> [About this exercise]:
Each record below must be written out again in exactly the same form.

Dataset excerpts
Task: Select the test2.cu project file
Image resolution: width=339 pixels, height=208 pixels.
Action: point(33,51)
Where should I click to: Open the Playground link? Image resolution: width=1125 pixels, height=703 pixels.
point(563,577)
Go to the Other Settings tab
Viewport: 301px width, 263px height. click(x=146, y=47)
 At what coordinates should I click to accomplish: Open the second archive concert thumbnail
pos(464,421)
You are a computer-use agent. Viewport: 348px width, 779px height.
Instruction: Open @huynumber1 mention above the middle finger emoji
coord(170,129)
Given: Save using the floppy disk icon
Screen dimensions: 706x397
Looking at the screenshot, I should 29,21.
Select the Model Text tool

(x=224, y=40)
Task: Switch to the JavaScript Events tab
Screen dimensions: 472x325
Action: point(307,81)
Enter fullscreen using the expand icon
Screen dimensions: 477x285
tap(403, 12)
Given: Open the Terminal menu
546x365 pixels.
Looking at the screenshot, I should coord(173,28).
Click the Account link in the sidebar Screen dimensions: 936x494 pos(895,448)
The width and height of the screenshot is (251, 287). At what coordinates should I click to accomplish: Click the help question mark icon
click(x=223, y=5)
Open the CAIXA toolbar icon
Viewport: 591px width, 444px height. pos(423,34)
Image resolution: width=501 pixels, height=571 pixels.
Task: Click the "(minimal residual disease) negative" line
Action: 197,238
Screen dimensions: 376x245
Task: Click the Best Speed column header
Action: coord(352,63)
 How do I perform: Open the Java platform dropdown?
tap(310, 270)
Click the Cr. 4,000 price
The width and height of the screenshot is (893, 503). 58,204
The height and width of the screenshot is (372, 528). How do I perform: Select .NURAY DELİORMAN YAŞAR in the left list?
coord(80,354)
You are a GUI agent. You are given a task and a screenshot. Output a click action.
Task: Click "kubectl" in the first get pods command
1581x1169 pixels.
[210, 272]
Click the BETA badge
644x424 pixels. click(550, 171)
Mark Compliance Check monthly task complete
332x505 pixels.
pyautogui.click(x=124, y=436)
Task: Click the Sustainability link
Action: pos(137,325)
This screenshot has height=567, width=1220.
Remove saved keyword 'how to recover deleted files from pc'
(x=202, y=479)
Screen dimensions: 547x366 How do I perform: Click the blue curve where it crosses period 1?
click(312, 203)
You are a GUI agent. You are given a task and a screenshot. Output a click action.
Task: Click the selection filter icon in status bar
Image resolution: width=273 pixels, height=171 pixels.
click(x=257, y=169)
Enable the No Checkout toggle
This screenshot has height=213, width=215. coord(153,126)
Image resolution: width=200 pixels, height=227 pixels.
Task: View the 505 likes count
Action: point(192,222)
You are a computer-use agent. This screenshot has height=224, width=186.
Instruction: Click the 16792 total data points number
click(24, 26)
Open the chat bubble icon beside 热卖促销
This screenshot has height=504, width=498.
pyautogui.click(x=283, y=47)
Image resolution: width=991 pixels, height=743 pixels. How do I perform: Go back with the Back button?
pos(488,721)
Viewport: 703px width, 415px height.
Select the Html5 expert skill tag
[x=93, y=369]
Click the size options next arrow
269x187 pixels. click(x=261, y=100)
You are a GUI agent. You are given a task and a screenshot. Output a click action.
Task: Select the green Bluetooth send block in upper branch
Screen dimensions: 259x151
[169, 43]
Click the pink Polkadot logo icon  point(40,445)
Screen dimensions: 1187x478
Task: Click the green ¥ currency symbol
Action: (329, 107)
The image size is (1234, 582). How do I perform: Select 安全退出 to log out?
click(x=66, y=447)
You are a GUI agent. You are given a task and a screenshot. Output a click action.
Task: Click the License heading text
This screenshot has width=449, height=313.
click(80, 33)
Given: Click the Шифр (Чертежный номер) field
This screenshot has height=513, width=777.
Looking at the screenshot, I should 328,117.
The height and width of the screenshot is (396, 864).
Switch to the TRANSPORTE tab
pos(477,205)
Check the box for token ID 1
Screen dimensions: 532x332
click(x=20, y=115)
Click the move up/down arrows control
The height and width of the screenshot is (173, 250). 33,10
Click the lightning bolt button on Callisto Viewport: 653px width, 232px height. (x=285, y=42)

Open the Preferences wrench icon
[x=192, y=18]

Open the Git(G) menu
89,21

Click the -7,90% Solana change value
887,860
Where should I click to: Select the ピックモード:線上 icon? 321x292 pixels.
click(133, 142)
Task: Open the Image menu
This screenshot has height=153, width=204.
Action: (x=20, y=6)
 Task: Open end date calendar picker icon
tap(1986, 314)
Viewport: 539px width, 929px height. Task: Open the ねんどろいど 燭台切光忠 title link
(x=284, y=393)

> [Answer box]:
Task: Select the test2.cu project file
Image resolution: width=339 pixels, height=208 pixels.
Action: point(33,51)
Where should I click to: Open the Playground link? Image resolution: width=1125 pixels, height=703 pixels.
point(563,577)
Go to the Other Settings tab
Viewport: 301px width, 263px height. click(x=146, y=47)
 At what coordinates should I click to accomplish: Open the second archive concert thumbnail
pos(464,421)
You are a computer-use agent. Viewport: 348px width, 779px height.
Instruction: Open @huynumber1 mention above the middle finger emoji
coord(170,129)
Given: Save using the floppy disk icon
Screen dimensions: 706x397
Looking at the screenshot, I should 29,21.
Select the Model Text tool

(x=224, y=40)
Task: Switch to the JavaScript Events tab
Screen dimensions: 472x325
Action: point(307,81)
Enter fullscreen using the expand icon
Screen dimensions: 477x285
tap(403, 12)
Given: Open the Terminal menu
546x365 pixels.
Looking at the screenshot, I should coord(173,28).
Click the Account link in the sidebar Screen dimensions: 936x494 pos(895,448)
The width and height of the screenshot is (251, 287). At what coordinates should I click to accomplish: Click the help question mark icon
click(x=223, y=5)
Open the CAIXA toolbar icon
Viewport: 591px width, 444px height. pos(423,34)
Image resolution: width=501 pixels, height=571 pixels.
Task: Click the "(minimal residual disease) negative" line
Action: 197,238
Screen dimensions: 376x245
Task: Click the Best Speed column header
Action: coord(352,63)
 How do I perform: Open the Java platform dropdown?
tap(310, 270)
Click the Cr. 4,000 price
The width and height of the screenshot is (893, 503). 58,204
The height and width of the screenshot is (372, 528). How do I perform: Select .NURAY DELİORMAN YAŞAR in the left list?
coord(80,354)
You are a GUI agent. You are given a task and a screenshot. Output a click action.
Task: Click "kubectl" in the first get pods command
1581x1169 pixels.
[210, 272]
Click the BETA badge
644x424 pixels. click(550, 171)
Mark Compliance Check monthly task complete
332x505 pixels.
pyautogui.click(x=124, y=436)
Task: Click the Sustainability link
Action: pos(137,325)
This screenshot has height=567, width=1220.
Remove saved keyword 'how to recover deleted files from pc'
(x=202, y=479)
Screen dimensions: 547x366 How do I perform: Click the blue curve where it crosses period 1?
click(312, 203)
You are a GUI agent. You are given a task and a screenshot. Output a click action.
Task: Click the selection filter icon in status bar
Image resolution: width=273 pixels, height=171 pixels.
click(x=257, y=169)
Enable the No Checkout toggle
This screenshot has height=213, width=215. coord(153,126)
Image resolution: width=200 pixels, height=227 pixels.
Task: View the 505 likes count
Action: point(192,222)
You are a computer-use agent. This screenshot has height=224, width=186.
Instruction: Click the 16792 total data points number
click(24, 26)
Open the chat bubble icon beside 热卖促销
This screenshot has height=504, width=498.
pyautogui.click(x=283, y=47)
Image resolution: width=991 pixels, height=743 pixels. How do I perform: Go back with the Back button?
pos(488,721)
Viewport: 703px width, 415px height.
Select the Html5 expert skill tag
[x=93, y=369]
Click the size options next arrow
269x187 pixels. click(x=261, y=100)
You are a GUI agent. You are given a task and a screenshot. Output a click action.
Task: Select the green Bluetooth send block in upper branch
Screen dimensions: 259x151
[169, 43]
Click the pink Polkadot logo icon  point(40,445)
Screen dimensions: 1187x478
Task: Click the green ¥ currency symbol
Action: (329, 107)
The image size is (1234, 582). How do I perform: Select 安全退出 to log out?
click(x=66, y=447)
You are a GUI agent. You are given a task and a screenshot. Output a click action.
Task: Click the License heading text
This screenshot has width=449, height=313.
click(80, 33)
Given: Click the Шифр (Чертежный номер) field
This screenshot has height=513, width=777.
Looking at the screenshot, I should 328,117.
The height and width of the screenshot is (396, 864).
Switch to the TRANSPORTE tab
pos(477,205)
Check the box for token ID 1
Screen dimensions: 532x332
click(x=20, y=115)
Click the move up/down arrows control
The height and width of the screenshot is (173, 250). 33,10
Click the lightning bolt button on Callisto Viewport: 653px width, 232px height. (x=285, y=42)

Open the Preferences wrench icon
[x=192, y=18]

Open the Git(G) menu
89,21

Click the -7,90% Solana change value
887,860
Where should I click to: Select the ピックモード:線上 icon? 321x292 pixels.
click(133, 142)
Task: Open the Image menu
This screenshot has height=153, width=204.
Action: (x=20, y=6)
 Task: Open end date calendar picker icon
tap(1986, 314)
Viewport: 539px width, 929px height. Task: Open the ねんどろいど 燭台切光忠 title link
(x=284, y=393)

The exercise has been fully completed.